Parker Solar Probe completes first Venus flyby: NASA

NASA’s Parker Solar Probe has successfully completed flyby of Venus at distance of about 2,415 kilometres during its first gravity assist from planet. These gravity assists will help spacecraft tighten its orbit closer to Sun over course of the mission. The spacecraft in future will be carrying six Venus gravity assists over the course of the seven-year mission.

Parker Solar Probe mission

Parker Solar Probe is mankind’s first mission to study outer corona of Sun. It was successfully launched in August 2018 for unprecedented seven-year long journey to unlock mysteries of Sun’s fiery outer atmosphere and its effects on space weather. It is designed and built by NASA’s Johns Hopkins University Applied Physics Laboratory. It is named after solar astrophysicist Eugene Parker, making it first spacecraft of NASA to be named after living person.
Scientific goals

  • Determine structure and dynamics of magnetic fields at sources of solar wind.
  • Trace flow of energy that heats corona and accelerates solar wind.
  • Determine what mechanisms accelerate and transport energetic particles.
  • Explore dusty plasma near Sun and its influence on solar wind and energetic particle formation.
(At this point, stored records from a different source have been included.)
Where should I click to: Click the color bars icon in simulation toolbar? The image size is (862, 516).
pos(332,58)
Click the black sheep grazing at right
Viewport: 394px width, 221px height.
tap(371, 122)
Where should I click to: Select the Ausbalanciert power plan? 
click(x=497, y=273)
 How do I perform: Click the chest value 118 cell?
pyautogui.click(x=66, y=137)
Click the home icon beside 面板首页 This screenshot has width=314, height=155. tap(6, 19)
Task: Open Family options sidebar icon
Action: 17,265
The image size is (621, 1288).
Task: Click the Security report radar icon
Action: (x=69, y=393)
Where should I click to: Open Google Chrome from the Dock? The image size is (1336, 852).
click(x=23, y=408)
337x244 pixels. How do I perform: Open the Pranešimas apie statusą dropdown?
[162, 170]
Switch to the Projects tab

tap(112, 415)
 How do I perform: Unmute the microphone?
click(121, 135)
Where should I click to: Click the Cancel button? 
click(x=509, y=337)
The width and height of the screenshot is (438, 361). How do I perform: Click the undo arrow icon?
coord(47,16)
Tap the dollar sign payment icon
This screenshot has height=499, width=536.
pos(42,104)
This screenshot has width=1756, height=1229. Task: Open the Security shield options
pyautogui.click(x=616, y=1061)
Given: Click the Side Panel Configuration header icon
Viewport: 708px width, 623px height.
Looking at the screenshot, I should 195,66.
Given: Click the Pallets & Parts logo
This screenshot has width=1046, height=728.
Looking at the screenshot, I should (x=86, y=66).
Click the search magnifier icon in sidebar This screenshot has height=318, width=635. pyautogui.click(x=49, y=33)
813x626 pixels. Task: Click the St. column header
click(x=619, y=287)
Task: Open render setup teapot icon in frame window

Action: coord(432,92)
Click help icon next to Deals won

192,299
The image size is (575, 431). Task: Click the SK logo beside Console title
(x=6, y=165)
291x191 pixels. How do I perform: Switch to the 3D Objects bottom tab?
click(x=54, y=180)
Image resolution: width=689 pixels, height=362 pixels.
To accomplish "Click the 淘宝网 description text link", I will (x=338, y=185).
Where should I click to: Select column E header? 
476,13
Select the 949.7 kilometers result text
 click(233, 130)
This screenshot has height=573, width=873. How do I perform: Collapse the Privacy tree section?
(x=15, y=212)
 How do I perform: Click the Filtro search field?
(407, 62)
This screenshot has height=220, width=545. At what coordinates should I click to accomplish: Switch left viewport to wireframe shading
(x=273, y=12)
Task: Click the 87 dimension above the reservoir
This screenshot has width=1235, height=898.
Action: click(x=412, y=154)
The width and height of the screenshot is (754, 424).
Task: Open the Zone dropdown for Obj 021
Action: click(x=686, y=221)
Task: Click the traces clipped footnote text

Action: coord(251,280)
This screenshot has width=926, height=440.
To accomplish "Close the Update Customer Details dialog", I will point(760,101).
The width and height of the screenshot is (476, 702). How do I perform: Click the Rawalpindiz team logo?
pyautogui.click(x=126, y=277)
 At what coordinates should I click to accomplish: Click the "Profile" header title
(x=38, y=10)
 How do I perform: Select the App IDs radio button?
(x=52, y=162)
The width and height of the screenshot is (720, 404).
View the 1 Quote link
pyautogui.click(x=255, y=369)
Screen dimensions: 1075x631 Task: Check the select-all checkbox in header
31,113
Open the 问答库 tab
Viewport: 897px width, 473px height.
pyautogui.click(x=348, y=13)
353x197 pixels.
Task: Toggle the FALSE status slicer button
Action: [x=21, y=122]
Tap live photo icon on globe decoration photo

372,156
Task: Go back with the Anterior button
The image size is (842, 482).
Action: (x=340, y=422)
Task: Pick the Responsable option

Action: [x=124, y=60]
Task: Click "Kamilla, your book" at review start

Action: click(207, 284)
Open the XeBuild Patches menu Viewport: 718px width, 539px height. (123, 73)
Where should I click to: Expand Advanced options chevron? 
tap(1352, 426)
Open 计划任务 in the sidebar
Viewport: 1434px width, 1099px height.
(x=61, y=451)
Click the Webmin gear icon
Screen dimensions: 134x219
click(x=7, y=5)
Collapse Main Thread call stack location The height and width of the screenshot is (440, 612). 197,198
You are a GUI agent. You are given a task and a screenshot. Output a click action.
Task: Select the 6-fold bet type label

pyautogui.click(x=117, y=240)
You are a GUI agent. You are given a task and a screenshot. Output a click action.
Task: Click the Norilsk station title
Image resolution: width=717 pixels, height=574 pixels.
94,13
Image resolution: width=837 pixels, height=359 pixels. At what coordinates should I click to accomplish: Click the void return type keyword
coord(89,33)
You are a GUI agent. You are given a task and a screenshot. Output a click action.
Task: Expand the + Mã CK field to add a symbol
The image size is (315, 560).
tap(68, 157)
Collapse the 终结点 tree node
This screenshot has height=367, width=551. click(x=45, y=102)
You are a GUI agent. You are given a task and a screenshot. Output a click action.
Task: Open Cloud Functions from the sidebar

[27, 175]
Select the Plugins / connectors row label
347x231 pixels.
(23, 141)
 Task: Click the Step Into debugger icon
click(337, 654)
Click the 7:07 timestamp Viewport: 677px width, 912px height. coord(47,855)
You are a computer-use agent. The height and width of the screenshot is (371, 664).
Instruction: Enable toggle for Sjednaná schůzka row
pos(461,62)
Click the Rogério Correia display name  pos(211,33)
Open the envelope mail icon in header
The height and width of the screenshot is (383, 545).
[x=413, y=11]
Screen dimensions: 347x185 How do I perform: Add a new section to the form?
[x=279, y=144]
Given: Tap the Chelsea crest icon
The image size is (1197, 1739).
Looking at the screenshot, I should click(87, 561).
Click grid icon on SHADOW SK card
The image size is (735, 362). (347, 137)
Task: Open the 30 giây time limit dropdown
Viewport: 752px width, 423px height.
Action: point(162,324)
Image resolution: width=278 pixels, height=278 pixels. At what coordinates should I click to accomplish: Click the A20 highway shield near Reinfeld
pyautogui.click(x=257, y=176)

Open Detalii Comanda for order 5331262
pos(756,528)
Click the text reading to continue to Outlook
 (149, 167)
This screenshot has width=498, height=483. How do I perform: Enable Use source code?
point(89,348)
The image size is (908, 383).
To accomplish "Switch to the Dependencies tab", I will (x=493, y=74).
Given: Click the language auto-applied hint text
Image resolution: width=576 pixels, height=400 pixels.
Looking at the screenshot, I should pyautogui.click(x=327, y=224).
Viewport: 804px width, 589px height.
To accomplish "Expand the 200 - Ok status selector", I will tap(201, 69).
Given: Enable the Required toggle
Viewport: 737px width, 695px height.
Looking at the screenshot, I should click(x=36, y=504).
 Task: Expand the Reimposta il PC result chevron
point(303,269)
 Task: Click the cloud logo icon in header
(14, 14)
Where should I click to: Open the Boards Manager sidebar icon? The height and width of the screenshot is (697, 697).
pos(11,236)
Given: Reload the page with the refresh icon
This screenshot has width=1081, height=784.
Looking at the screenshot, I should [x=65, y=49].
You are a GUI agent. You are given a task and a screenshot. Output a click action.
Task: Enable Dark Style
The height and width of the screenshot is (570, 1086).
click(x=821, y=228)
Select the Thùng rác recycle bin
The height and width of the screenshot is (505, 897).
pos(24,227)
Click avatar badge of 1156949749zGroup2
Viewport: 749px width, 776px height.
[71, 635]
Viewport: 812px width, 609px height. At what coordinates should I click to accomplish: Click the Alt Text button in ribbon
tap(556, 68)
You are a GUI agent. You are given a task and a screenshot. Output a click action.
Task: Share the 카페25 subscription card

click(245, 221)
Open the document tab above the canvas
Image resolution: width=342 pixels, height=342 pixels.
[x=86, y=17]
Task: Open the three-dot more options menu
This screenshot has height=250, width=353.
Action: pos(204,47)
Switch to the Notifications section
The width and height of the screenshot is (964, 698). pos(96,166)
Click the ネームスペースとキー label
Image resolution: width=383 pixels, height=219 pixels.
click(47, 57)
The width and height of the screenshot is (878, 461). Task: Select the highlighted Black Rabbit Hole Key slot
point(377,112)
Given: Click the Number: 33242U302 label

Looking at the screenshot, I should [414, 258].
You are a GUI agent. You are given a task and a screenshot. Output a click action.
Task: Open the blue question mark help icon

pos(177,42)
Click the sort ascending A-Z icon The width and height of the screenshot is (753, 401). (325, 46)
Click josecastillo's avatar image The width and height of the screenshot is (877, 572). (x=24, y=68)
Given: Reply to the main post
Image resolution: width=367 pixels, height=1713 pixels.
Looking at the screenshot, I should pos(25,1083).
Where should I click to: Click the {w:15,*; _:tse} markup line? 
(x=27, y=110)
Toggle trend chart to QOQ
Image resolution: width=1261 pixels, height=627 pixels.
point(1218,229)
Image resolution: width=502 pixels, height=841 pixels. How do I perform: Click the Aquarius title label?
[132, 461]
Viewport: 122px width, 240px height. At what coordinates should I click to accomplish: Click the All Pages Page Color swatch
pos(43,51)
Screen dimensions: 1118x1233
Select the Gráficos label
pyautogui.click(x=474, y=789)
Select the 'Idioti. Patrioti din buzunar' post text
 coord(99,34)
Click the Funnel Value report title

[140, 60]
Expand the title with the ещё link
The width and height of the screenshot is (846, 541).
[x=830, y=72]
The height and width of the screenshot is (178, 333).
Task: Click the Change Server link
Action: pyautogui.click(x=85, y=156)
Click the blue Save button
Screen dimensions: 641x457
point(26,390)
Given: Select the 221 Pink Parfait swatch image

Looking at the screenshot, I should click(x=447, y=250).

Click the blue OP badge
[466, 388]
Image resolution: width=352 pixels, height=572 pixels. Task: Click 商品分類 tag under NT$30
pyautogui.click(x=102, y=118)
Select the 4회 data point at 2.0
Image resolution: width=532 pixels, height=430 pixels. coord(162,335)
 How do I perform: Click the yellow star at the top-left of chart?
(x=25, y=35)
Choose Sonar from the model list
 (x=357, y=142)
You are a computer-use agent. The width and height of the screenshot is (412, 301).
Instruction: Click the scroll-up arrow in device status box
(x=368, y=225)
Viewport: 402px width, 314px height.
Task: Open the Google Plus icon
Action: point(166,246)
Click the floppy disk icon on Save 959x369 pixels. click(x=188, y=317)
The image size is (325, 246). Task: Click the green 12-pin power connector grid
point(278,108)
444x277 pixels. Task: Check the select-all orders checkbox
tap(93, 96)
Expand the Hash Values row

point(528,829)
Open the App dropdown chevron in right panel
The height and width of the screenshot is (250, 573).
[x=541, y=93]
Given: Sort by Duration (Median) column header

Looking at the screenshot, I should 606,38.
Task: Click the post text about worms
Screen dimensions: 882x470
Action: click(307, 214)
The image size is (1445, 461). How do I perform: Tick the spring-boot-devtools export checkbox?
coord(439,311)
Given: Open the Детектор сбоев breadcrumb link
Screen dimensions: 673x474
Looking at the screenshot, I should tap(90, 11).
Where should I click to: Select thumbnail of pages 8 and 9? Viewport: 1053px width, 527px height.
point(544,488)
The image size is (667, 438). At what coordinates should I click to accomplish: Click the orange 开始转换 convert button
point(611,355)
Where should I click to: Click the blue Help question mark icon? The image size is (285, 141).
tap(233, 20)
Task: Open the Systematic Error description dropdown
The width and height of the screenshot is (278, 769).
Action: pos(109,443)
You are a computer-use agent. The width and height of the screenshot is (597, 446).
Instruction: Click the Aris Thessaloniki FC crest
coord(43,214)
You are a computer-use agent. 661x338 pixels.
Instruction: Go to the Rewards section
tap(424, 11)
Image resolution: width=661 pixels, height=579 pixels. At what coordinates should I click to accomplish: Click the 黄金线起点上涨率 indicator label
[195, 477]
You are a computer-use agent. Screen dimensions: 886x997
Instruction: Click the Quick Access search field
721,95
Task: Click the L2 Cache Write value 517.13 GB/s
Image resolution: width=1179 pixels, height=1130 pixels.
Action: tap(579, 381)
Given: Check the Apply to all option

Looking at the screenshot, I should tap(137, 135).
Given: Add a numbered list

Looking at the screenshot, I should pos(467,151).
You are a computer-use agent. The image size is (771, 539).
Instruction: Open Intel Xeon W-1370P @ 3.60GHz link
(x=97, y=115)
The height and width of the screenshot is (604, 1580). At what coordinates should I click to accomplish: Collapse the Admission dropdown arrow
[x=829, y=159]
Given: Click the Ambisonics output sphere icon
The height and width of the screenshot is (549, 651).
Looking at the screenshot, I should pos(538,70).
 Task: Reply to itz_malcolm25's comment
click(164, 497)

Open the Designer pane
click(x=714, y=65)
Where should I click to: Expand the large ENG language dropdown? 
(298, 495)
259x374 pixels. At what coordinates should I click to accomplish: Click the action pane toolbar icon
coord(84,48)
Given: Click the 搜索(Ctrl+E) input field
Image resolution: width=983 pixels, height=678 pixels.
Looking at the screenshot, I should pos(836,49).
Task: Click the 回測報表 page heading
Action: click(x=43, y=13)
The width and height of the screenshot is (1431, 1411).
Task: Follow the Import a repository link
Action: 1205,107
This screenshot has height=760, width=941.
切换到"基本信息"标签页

Parker Solar Probe will explore Sun’s outer atmosphere and make critical observations to answer questions about physics of stars. Its data will also be useful in improving forecasts of major eruptions on Sun and subsequent space weather events that impact technology on Earth, as well as satellites and astronauts in space.
The probe is designed to endure harsh environment near Sun, by approaching within 8.5 solar radii (5.9 million kilometers) to ‘surface’ (photosphere) of Sun where incident solar intensity is approximately 520 times intensity at Earth orbit. It will have mission life of seven-year.
It is fitted with thermal protection system (TPS) or heat shield made of reinforced carbon-carbon composite that will allow it to survive temperatures in Sun’s corona. It main systems and scientific instruments are located in central portion of shield’s shadow, where direct radiation from Sun is fully blocked.